Average time to solve is 20m

3 upvotes

Asked in companies

Problem statement

You are given a string ‘S’. Your task is to find the largest even number that can be formed by rearranging string S’s digits.

Note:

In case the string does not contain any even digit, then return -1.

For example,

Given string SS = “21”
The output will be 12 since it is the largest even number is formed by swapping 2 and 1.

Detailed explanation ( Input/output format, Notes, Images )

Input format :

The first line of input contains an integer T denoting the number of test cases.
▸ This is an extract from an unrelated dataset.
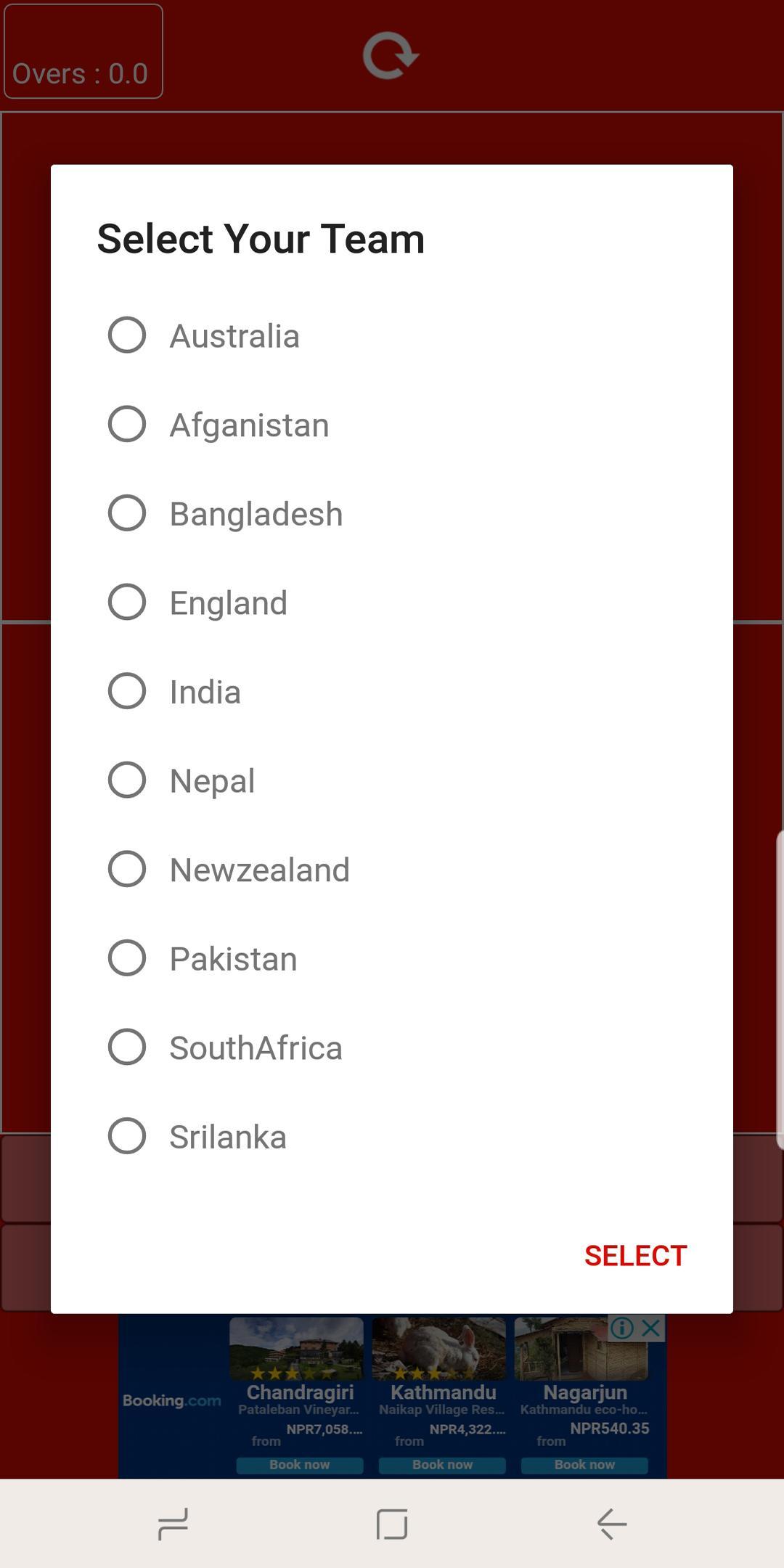Pick Srilanka as your team
This screenshot has width=784, height=1568.
(127, 1136)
The first and the only line of each test case contains a single string ‘S’.

Output format :

For each test case, return the max possible even number that can be formed. The output of each test case will be printed in a separate line.

Note:

You do not need to print anything. It has already been taken care of. Just implement the given function.

Constraints:

1 <= T <= 5
1 <= |S| <= 3000
0 <= S[i] <= 9

Where |S| denotes the length of the given string 'S'.

Time Limit: 1 sec

Sample Input 1 :

2
1002
2242

Sample Output 1 :

2100
4222

Explanation of the Sample Input 1:

For the first test case:
Given string S = “1002”, therefore, first, swap 1(index 0) and 2(index 3) and then swap 0(index 1) and 1(index 3), which gives 2100 which is the largest number that can be formed from this string.    

For the second test case:
Swap 4(index 2) with the 2(index 0) which gives 4222 which is the largest number that can be formed from this string.

Sample Input 2 :

2
1234        
135

Sample Output 2 :

4312
-1

Hint 1

Hint 2

Will sorting help?

Approaches (2)

Approach 1

Approach 2

Sorting the string

The main idea is to sort the string in descending order, then put the minimum even number at the last position. If no even number is present, then put the minimum number at the last position.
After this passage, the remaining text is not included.